— START OF Source passage —

# Thread: [SOLVED] Prove that limit exists and is non-zero for each x?

1. ## [SOLVED] Prove that limit exists and is non-zero for each x?

Let $f$ be a positive differentiable function on $(0,\infty)$

Prove that $\lim_{h\rightarrow 0} \left\{\frac{f(x + xh)}{f(x)}\right\}^{\frac{1}{h}}$ exists and is non-zero for each x.

2. Originally Posted by fardeen_gen
Let $f$ be a positive differentiable function on $(0,\infty)$

Prove that $\lim_{h\rightarrow 0} \left\{\frac{f(x + xh)}{f(x)}\right\}^{\frac{1}{h}}$ exists and is non-zero for each x.
i will give you a hint...

$\lim_{h\rightarrow 0} \left\{\frac{f(x + xh)}{f(x)}\right\}^{\frac{1}{h}} =$ $\lim_{ h\rightarrow 0} e^{{\ln}{\left\{\frac{f( x + xh)}{f(x)}\right\}}^{\frac{1}{h}}} =$ $\lim_{ h\rightarrow 0} e^{{\frac{1}{h}}{\ln}{\left\{\frac{f( x + xh)}{f(x)}\right\}}} =$

my problem is that i dont know latex...

— END OF Source passage —
— START OF Data block —

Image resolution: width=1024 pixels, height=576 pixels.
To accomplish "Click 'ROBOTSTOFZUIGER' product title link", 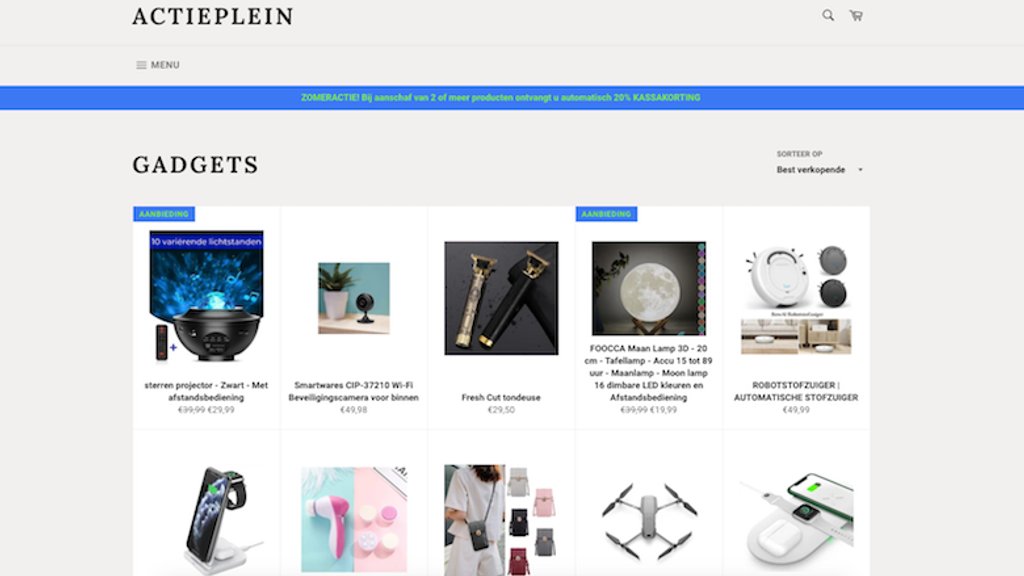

— END OF Data block —

Work required: Reproduce the stretch of the limit thread from "i will give" through "dont know latex...", word for word.

Reply:
i will give you a hint...

$\lim_{h\rightarrow 0} \left\{\frac{f(x + xh)}{f(x)}\right\}^{\frac{1}{h}} =$ $\lim_{ h\rightarrow 0} e^{{\ln}{\left\{\frac{f( x + xh)}{f(x)}\right\}}^{\frac{1}{h}}} =$ $\lim_{ h\rightarrow 0} e^{{\frac{1}{h}}{\ln}{\left\{\frac{f( x + xh)}{f(x)}\right\}}} =$

my problem is that i dont know latex...